Hepatic Sirt2-PARP1-HMGB1 axis promotes exercise-mediated amelioration of MASH in mice
摘要
Exercise is an effective non-pharmacological strategy for the treatment of metabolic dysfunction-associated steatohepatitis (MASH), but the underlying mechanism needs further investigation. Sirtuin 2 (Sirt2) is a nicotinamide adenine dinucleotide (NAD+)-dependent deacetylase that is expressed in multiple tissues, including the liver, whose role in MASH is not well defined.
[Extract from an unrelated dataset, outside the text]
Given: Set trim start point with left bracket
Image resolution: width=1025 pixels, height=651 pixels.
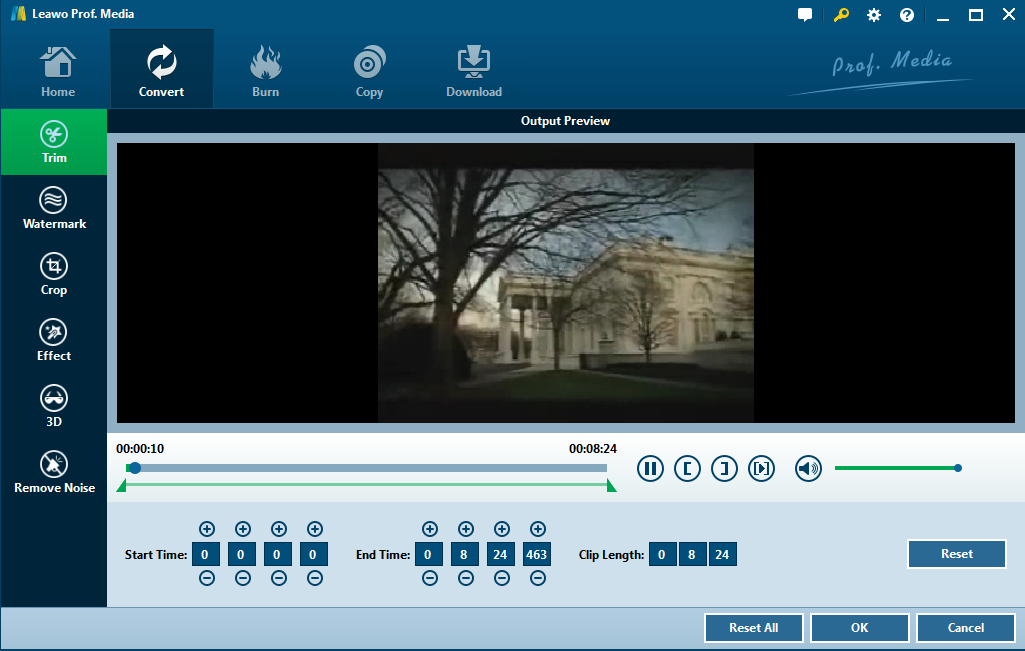Looking at the screenshot, I should pos(687,468).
In our study, exercise induces hepatic Sirt2 expression through the DNA demethylation on the Sirt2 gene promoter mediated by α-ketoglutaric acid (α-KG)/ten-eleven translocation (TET) enzymes axis. Hepatocyte-specific knockout of Sirt2 (Sirt2LKO) increases hepatic lipid accumulation, cell death, inflammation, and fibrosis in MASH diet-fed mice and reduces the protective effects of exercise against MASH, while hepatocyte-specific overexpression of Sirt2 works in concert with exercise to alleviate MASH. Mechanistically, Sirt2 promotes deacetylation and proteasomal degradation of poly (ADP-ribose) polymerase 1 (PARP1) in hepatocytes. This decreases polyADP-ribosylation (PAR) and acetylation of high mobility group box 1 (HMGB1), which inhibits HMGB1 nuclei-to-cytosol translocation and secretion from hepatocytes to attenuate free fatty acids (FFAs)-induced hepatocyte injury and blunts dysfunctional hepatocytes-mediated activation of macrophages and hepatic stellate cells (HSCs). Therefore, by regulating the hepatic PARP1/HMGB1 pathway, Sirt2 acts as a downstream effector of exercise to alleviate MASH.